__Problem requirements__: Give back exactly the lines of the data below, starting with the line that has "The image size is (710, 400)." and going on through the line that has "The height and width of the screenshot is (504, 1568).".

═══ Data

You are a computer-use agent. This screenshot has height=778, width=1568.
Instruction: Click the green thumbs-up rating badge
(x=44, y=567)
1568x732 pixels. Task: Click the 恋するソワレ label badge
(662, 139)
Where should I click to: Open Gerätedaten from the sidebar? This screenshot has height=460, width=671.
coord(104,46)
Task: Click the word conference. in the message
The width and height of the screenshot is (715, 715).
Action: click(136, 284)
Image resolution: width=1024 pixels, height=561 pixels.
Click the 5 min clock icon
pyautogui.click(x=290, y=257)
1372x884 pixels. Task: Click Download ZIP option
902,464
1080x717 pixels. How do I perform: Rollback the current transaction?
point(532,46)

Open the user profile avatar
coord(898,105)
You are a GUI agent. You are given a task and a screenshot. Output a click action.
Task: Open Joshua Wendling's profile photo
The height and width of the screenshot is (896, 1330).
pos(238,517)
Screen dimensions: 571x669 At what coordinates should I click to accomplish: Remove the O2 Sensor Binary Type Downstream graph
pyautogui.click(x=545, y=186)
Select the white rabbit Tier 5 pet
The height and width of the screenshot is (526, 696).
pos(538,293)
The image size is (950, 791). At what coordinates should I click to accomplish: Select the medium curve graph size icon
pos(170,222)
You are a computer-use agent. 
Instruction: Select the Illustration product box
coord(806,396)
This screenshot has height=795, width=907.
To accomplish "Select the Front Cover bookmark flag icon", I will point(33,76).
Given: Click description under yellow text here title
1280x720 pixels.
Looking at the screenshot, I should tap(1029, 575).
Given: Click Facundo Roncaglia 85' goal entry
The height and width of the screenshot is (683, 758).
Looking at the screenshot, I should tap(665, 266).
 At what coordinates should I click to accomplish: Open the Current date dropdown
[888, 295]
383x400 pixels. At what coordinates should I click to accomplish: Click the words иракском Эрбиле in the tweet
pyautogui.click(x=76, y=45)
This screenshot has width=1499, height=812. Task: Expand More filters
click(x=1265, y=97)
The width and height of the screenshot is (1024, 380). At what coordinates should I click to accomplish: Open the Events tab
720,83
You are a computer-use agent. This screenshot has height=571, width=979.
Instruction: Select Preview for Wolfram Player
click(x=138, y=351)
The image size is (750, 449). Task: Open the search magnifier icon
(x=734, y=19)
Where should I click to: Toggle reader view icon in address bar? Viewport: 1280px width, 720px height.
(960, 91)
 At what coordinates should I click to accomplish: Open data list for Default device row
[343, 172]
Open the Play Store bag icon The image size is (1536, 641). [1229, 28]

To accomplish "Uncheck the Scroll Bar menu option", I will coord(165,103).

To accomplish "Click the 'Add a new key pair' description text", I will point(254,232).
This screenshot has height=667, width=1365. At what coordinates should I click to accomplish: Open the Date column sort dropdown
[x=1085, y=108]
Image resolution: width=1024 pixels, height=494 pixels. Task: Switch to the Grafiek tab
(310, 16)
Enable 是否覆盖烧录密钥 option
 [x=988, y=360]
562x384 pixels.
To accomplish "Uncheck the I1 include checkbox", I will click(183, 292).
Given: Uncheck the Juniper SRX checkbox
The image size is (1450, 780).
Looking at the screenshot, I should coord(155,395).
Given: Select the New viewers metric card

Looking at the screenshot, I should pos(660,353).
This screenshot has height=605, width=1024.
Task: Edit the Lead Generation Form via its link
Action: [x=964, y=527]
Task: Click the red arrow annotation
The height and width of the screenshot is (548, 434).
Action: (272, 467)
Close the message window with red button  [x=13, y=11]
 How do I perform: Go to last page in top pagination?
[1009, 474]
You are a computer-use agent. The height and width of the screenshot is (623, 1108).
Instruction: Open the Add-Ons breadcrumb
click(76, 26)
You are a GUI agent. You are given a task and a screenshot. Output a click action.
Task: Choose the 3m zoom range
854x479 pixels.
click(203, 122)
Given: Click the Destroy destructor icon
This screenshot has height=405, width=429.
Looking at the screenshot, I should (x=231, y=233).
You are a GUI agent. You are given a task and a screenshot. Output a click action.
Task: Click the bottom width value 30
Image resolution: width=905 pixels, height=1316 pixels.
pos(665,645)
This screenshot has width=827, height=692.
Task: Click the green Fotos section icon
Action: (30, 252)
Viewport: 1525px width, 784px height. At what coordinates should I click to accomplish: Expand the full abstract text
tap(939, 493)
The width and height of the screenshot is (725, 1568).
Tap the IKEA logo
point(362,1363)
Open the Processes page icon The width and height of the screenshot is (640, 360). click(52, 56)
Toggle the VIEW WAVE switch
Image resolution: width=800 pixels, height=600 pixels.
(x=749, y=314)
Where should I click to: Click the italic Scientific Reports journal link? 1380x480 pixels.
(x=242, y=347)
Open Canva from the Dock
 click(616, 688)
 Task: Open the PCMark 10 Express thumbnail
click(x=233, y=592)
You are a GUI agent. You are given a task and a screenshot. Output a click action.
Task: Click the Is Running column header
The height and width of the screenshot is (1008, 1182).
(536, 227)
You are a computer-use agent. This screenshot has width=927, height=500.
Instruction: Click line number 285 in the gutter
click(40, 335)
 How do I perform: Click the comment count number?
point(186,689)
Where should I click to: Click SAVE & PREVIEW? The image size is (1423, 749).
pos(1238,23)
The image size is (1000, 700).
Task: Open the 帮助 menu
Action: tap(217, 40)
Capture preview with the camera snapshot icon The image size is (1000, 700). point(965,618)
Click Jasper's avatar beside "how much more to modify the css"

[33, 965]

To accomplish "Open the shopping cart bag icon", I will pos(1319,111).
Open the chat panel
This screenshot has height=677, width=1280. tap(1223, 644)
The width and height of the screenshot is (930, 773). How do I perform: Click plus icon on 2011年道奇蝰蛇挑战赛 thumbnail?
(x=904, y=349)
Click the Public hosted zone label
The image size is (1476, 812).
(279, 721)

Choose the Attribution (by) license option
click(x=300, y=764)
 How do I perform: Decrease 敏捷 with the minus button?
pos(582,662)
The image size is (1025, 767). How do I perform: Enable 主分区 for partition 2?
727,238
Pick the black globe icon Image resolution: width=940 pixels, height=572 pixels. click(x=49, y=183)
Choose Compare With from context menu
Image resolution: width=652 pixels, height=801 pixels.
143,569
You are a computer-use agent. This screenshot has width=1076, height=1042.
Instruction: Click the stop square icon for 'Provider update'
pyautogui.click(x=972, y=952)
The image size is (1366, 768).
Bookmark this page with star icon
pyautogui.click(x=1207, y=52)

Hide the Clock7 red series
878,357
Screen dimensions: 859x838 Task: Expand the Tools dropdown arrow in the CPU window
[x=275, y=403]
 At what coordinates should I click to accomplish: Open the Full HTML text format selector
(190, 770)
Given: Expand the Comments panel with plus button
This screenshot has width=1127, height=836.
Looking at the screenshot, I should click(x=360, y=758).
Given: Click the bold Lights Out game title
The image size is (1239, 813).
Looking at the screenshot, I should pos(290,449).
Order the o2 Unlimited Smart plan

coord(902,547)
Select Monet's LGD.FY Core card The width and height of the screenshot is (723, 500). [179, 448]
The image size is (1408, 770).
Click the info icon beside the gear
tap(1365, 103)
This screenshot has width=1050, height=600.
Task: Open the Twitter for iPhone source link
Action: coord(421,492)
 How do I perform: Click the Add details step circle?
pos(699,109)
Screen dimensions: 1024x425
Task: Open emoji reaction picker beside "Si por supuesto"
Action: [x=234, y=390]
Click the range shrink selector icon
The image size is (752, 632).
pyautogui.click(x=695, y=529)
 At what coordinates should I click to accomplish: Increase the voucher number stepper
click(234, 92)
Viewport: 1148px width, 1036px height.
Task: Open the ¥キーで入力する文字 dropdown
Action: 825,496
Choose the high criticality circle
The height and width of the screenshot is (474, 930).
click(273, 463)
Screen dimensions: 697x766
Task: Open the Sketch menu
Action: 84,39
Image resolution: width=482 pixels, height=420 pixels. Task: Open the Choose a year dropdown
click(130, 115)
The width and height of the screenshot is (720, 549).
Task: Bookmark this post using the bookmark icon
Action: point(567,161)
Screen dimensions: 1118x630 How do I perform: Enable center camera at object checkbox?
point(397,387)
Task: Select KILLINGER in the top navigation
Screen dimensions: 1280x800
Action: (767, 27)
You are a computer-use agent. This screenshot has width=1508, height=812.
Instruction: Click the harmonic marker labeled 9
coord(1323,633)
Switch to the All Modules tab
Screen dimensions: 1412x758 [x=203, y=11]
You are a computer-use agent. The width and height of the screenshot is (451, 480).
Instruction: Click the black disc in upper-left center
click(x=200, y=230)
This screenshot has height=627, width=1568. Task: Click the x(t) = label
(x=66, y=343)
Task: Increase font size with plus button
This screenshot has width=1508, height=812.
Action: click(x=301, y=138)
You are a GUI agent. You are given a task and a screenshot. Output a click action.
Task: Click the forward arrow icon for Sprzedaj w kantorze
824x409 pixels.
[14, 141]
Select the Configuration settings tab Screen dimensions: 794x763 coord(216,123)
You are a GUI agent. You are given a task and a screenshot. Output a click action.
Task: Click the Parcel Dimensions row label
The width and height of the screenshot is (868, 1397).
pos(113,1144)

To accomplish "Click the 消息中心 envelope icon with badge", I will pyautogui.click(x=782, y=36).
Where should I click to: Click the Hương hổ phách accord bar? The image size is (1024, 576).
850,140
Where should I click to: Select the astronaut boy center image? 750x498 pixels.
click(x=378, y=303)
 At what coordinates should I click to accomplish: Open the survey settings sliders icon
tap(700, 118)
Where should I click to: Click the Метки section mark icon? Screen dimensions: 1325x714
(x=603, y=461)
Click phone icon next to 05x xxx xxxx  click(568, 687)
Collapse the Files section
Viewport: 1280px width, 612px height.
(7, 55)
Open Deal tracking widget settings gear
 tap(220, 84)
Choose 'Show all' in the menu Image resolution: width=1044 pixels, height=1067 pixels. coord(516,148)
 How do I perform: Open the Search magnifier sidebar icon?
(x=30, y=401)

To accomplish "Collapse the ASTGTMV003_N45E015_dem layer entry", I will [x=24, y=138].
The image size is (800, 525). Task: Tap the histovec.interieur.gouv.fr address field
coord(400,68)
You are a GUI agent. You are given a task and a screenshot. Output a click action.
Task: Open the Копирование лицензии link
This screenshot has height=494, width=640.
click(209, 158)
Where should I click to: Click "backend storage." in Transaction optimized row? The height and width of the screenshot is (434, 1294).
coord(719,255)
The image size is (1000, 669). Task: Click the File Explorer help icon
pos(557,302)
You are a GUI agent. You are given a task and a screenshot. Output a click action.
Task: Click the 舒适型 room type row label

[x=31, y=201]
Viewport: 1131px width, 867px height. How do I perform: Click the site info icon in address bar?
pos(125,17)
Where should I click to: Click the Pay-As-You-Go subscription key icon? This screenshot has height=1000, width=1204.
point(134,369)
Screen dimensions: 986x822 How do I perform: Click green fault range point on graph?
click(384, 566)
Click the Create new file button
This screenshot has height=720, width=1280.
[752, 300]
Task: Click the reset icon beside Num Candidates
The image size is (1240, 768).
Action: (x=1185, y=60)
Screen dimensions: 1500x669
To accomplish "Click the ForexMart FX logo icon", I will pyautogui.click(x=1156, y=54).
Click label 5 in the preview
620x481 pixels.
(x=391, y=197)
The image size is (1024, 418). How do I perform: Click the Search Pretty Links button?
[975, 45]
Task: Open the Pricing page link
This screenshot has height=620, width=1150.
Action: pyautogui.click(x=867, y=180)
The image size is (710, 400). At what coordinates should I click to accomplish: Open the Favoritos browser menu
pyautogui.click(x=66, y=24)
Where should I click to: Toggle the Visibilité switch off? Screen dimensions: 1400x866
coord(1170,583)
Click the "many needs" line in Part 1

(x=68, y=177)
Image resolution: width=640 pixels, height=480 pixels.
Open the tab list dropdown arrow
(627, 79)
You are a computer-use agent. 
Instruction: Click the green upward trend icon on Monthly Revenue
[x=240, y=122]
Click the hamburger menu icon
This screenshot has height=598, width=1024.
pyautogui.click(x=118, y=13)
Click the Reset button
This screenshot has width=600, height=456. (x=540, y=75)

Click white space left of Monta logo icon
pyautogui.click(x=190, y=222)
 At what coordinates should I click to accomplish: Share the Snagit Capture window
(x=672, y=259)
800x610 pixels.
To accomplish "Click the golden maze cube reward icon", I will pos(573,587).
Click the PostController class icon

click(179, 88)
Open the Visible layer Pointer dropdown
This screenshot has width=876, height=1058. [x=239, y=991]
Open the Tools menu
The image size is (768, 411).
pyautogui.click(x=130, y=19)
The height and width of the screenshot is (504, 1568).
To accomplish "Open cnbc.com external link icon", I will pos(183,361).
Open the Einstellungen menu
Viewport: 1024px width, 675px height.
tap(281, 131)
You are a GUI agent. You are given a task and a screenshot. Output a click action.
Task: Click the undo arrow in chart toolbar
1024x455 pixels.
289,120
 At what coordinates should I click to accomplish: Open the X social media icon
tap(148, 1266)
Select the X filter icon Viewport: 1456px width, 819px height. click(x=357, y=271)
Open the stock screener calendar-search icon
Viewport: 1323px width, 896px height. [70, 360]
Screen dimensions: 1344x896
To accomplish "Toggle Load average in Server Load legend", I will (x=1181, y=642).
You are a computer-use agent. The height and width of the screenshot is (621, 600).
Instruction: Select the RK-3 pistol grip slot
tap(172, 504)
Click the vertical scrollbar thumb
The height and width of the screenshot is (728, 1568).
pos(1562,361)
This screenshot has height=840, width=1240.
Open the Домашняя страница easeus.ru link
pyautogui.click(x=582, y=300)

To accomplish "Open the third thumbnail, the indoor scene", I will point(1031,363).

══════

__Result for this task__:
The image size is (710, 400). At what coordinates should I click to accomplish: Open the Favoritos browser menu
pyautogui.click(x=66, y=24)
Where should I click to: Toggle the Visibilité switch off? Screen dimensions: 1400x866
coord(1170,583)
Click the "many needs" line in Part 1

(x=68, y=177)
Image resolution: width=640 pixels, height=480 pixels.
Open the tab list dropdown arrow
(627, 79)
You are a computer-use agent. 
Instruction: Click the green upward trend icon on Monthly Revenue
[x=240, y=122]
Click the hamburger menu icon
This screenshot has height=598, width=1024.
pyautogui.click(x=118, y=13)
Click the Reset button
This screenshot has width=600, height=456. (x=540, y=75)

Click white space left of Monta logo icon
pyautogui.click(x=190, y=222)
 At what coordinates should I click to accomplish: Share the Snagit Capture window
(x=672, y=259)
800x610 pixels.
To accomplish "Click the golden maze cube reward icon", I will pos(573,587).
Click the PostController class icon

click(179, 88)
Open the Visible layer Pointer dropdown
This screenshot has width=876, height=1058. [x=239, y=991]
Open the Tools menu
The image size is (768, 411).
pyautogui.click(x=130, y=19)
The height and width of the screenshot is (504, 1568).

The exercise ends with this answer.